India needs radical restructuring of its health care delivery system: report

12 Dec 2015

India would not only need to allocate more resources for healthcare but also radically alter the structure of its healthcare delivery system, if it is to achieve the government's vision of assuring health for all, according to a paper published in The Lancet yesterday. The health-care system in India was riddled with several deficiencies and structural problems failed to assure health coverage for all in India, says the report.

''No government has treated healthcare with the same attention as education,'' says  professor Vikram Patel, the lead author of the paper from the Delhi-based Public Health Foundation of India. ''There is no ownership of health as a national public good by the medical sector, the government or the civil society.''

''Treating health as a private commodity without adequate checks and balances would result in irrational practices leading to impoverishment,'' said Patel. ''Health seen as a private commodity is not consistent with universal health goal.''

It was an undeniable fact that a significant proportion of the population stood impoverished as a result of high out-of-pocket health-care expenditures and people also suffered the adverse consequences of poor quality of care.
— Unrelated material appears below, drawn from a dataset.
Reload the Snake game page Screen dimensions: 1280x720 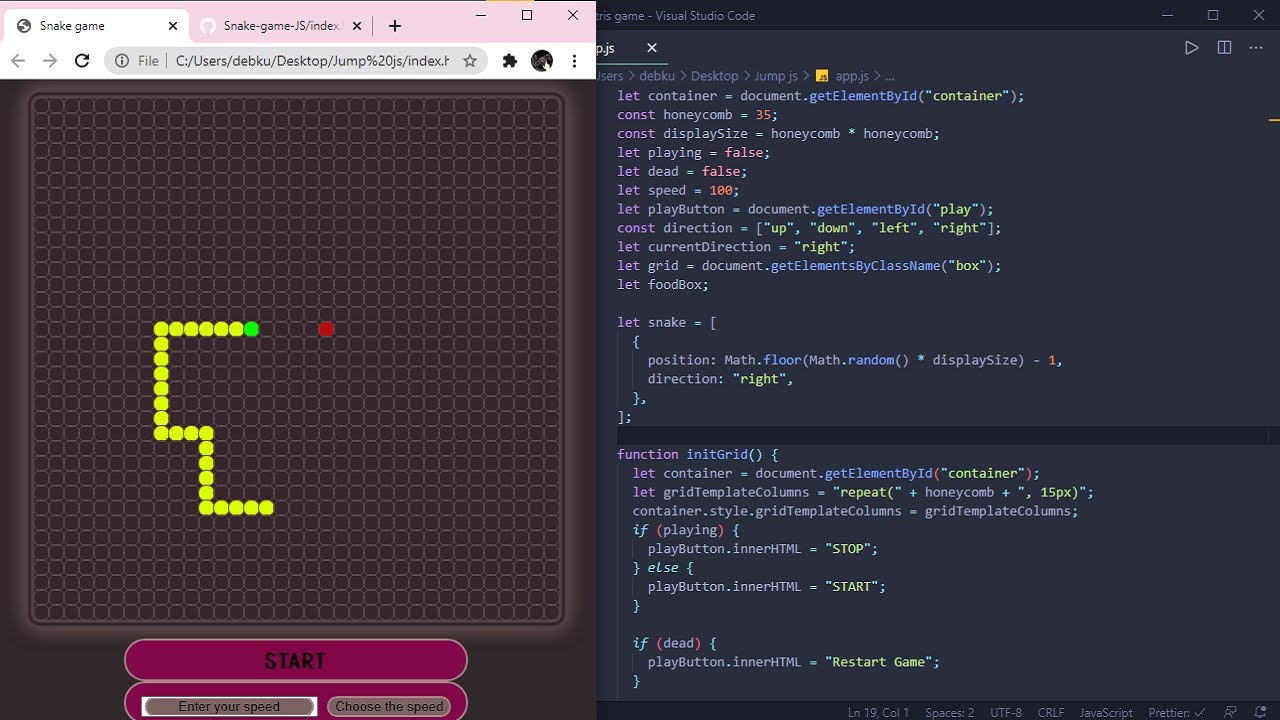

Even today, there existed widespread inequities in health outcomes between and within states, urban and rural population, rich and poor, boys and girls. Mortality rates in infants, for example, in rural and urban areas differed by 17 points. Further, around 25 per cent of children born to the poorest people suffered severe malnutrition as compared with 5 per cent children born to the richest people.

The paper, authored by Patel from London School of Hygiene & Tropical Medicine and colleagues, documents India's progress on major health indicators in the past decade and also many deficiencies."The health time-bomb ticks on due to the rising burden of non-communicable diseases. There are widespread inequities in health outcomes that are apparent in the large morbidity and mortality differentials across socio-economic status, caste, class, sex, and geographic location," Patel said.

The most disturbing indicator of the deficits of the Indian healthcare system was the observation that healthcare costs were driving millions into poverty.